Anumber of CDO investors right now are like penny-pinching shoppers waiting for after-Christmas bargains, according to one analyst. The problem though, is that Christmas Day - the date the real estate bubble may be pricked - is a moving target.

"You're not going to go out and buy a television set before Christmas when you know it's overpriced," said Mark Adelson, head of CDO research at Nomura Securities. "There are a fair amount of people sitting on cash right now, waiting for spreads to get wider, and arguably represent a better buy."

Triple A structured finance CDO tranches were unchanged last week, at roughly 30 basis points over Libor, two points tighter than the last time it changed in mid-April, according to sources.

While traders say they are finding some good buys in the secondary market on certain older vintage pockets, diversified structured-finance deals backed by aircraft-lease and manufactured housing assets, they are "few and far between," and new-issue pricing remains at historic tights. "We are all waiting on the edge of our seats," said one analyst.

But some think Christmas may not come this year.

Merrill Lynch last week lowered its year-end 10-year Treasury yield expectations to 3.8% from 4.4 %, following PIMPCO's Bill Gross, who forecast 3.25% 10-year Treasury yield at 4%, indicating a slowdown in Federal Open Market Committee tightening. The move would alleviate some of the stress associated with homeowners approaching reset dates on their adjustable-rate mortgages.

It could also continue fueling the real estate market, which some argue remains strong.
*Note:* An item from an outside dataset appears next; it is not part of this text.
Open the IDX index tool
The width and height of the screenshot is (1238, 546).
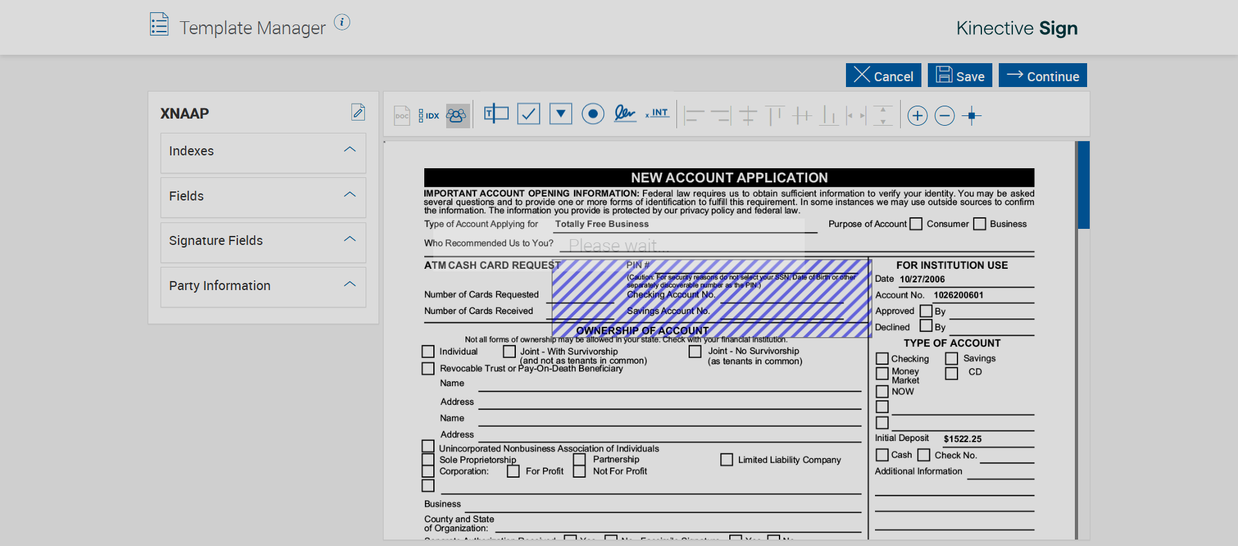[429, 116]
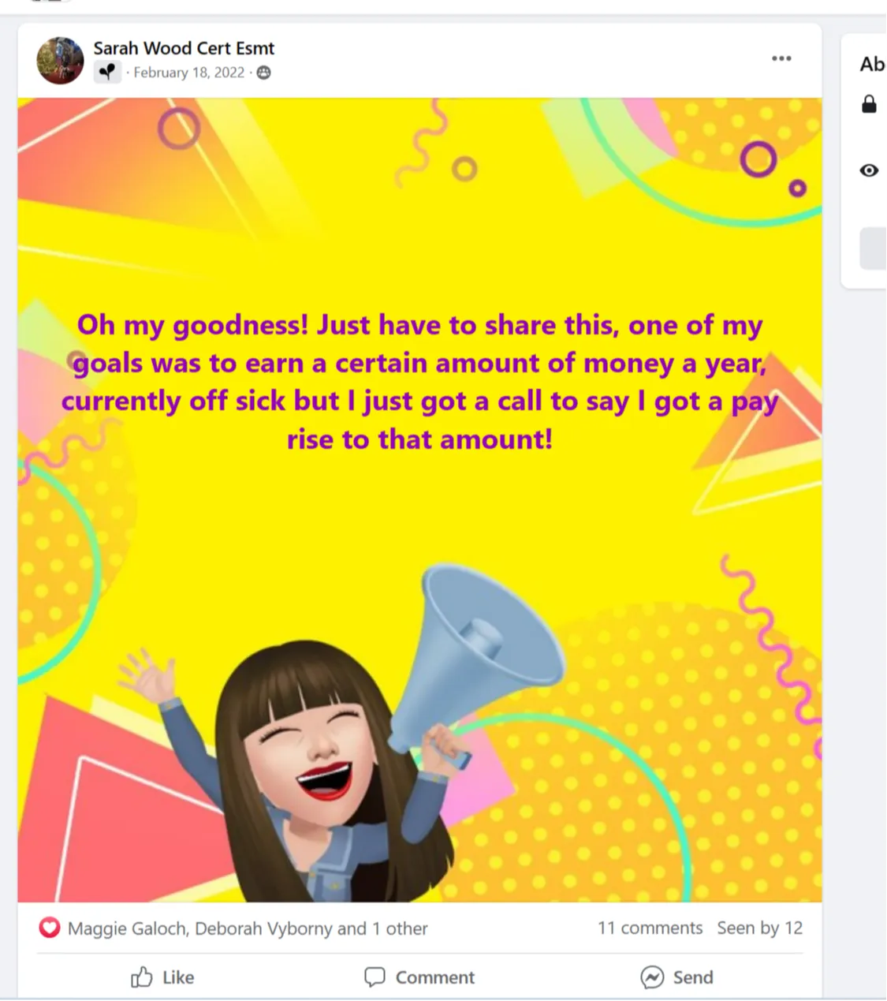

Existing home sales rose 4.5% in April to a record-high 7.18 million units - 5.7% higher than year-ago levels, according to the National Association of Realtors.

"If the 10-year [Treasury] stays where it is, and we stay in the low four handle on yields - and, God willing, three handle - the engine will continue being fueled by the lower rate environment, and the effects of a bubble burst won't materialize," said Armand Pastine, managing director at Maxim Group. "The real issue is, if we don't have the volatility in rates, I don't think we're going to see the kind of impaired credit, delinquencies and defaults that people are talking about." Pastine added that premature spread widening could be a self-fulfilling prophecy for a real estate markets.
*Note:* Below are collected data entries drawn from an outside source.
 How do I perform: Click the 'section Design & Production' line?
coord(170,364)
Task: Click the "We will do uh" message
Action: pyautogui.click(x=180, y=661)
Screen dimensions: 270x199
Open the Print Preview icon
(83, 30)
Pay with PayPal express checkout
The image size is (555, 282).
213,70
"I don't know why the concern now would be more acute than it was a year ago," said Douglas Lucas, director of CDO research at UBS. "Concern and complaint about the mortgage ABS I think really picked up steam in late 2003 and 2004, and all the rating agencies have now responded with tougher interest-rate stress tests on RMBS."

But PIMCO's Gross, citing the company's most recent investment outlook, stated that a stagnant rate environment and the potential for future rate reductions could cause institutional and retail investors in levered products to "become increasingly disenchanted with quarterly/annual returns," and that an "unwind of levered structures could take place even in the fact of continued economic growth, much like we've seen in recent weeks."
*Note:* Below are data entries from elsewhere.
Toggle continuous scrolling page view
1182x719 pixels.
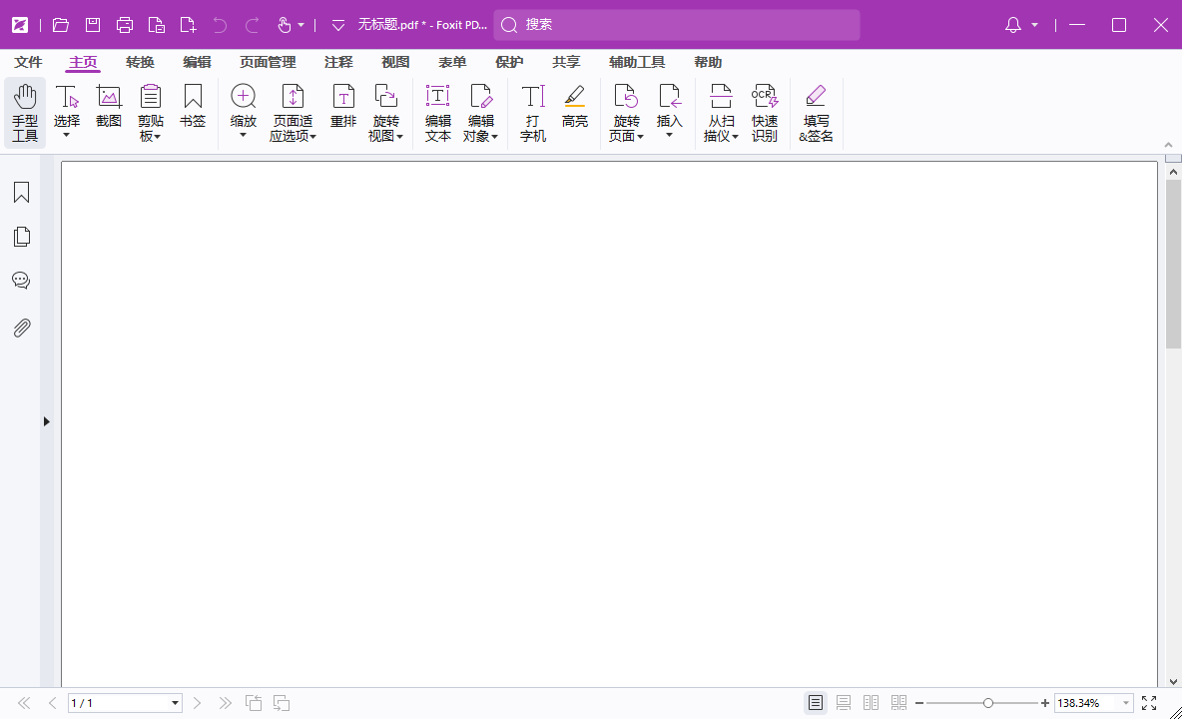pos(843,702)
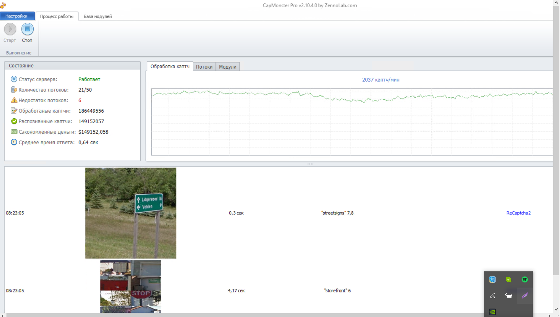Open the Настройки menu
560x317 pixels.
click(16, 16)
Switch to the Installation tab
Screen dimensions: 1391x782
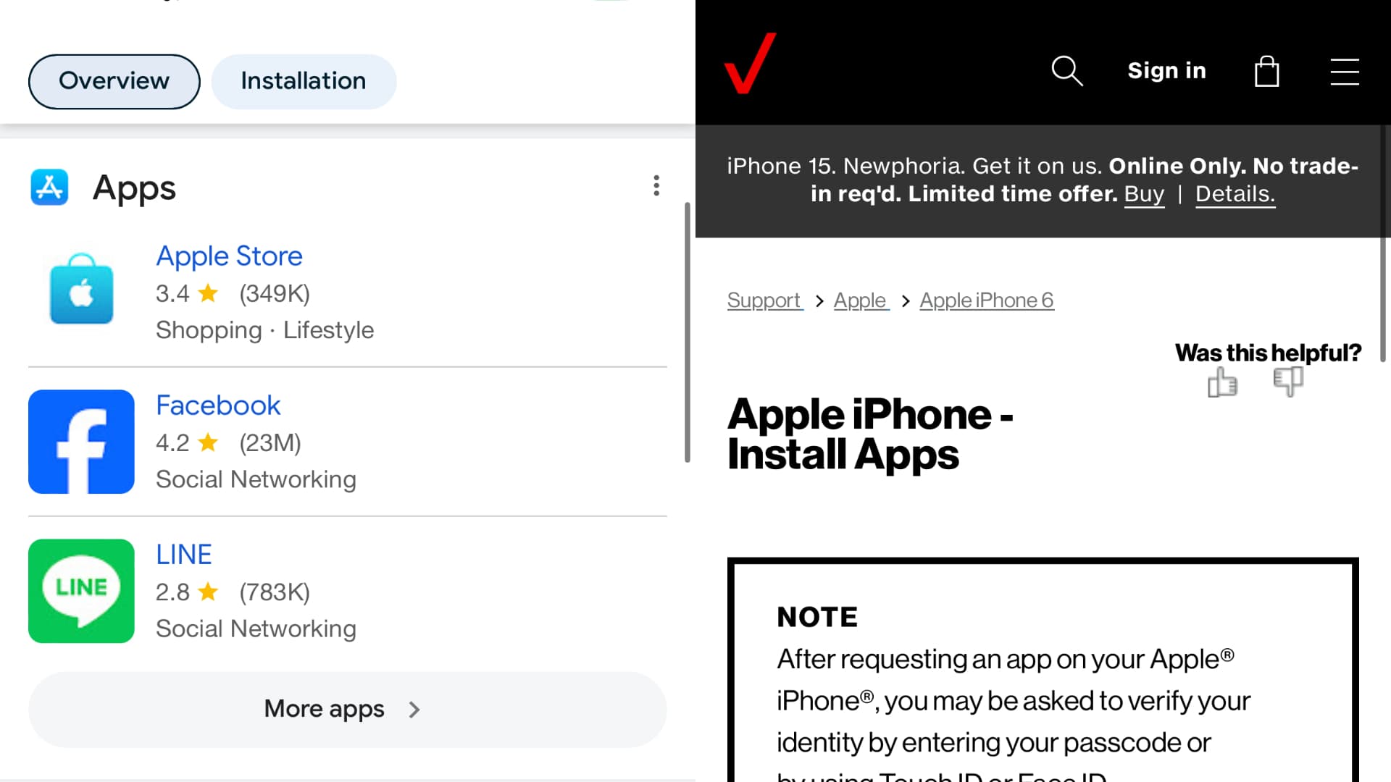pyautogui.click(x=304, y=81)
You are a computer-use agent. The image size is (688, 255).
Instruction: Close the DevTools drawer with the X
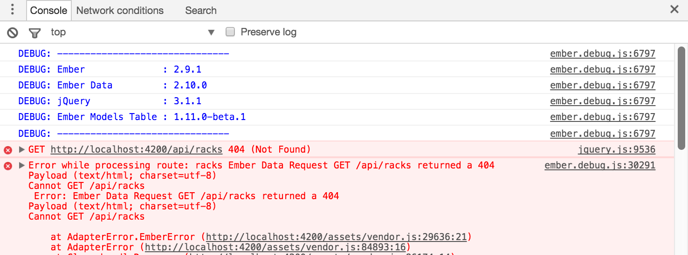coord(674,9)
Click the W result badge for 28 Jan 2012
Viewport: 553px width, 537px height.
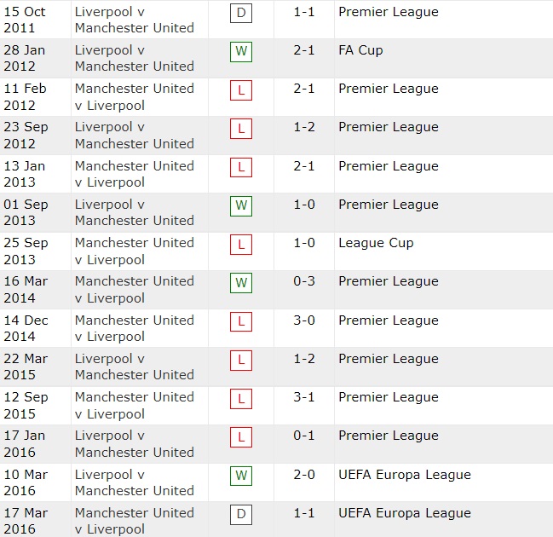coord(241,51)
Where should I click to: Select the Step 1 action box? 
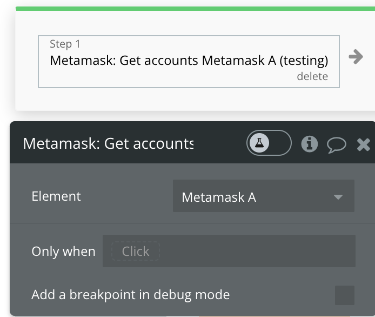[x=189, y=62]
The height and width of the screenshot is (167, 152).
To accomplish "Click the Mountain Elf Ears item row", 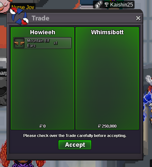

Nomura's Adelson said this month's Ford Motor Co. and General Motors Corp. corporate credit downgrades, "may have provided a wake-up call" that could trigger buyers to exercise more caution when investing in CDOs - to note peripheral conditions not found in a model that could impact performance, and that illiquidity in the older structured finance CDOs should become a "vivid lesson" of the complexity of those underlying assets, adding "where spreads are now, it's hard to look someone in the eye and tell them whether the security they are being offered is really attractive from a value perspective."

But Adelson was careful to point out that any of the housing bubbles, most notable in California, may not burst, but rather slowly exhale, and that the market may even defy expectations and continue appreciating for a number of years.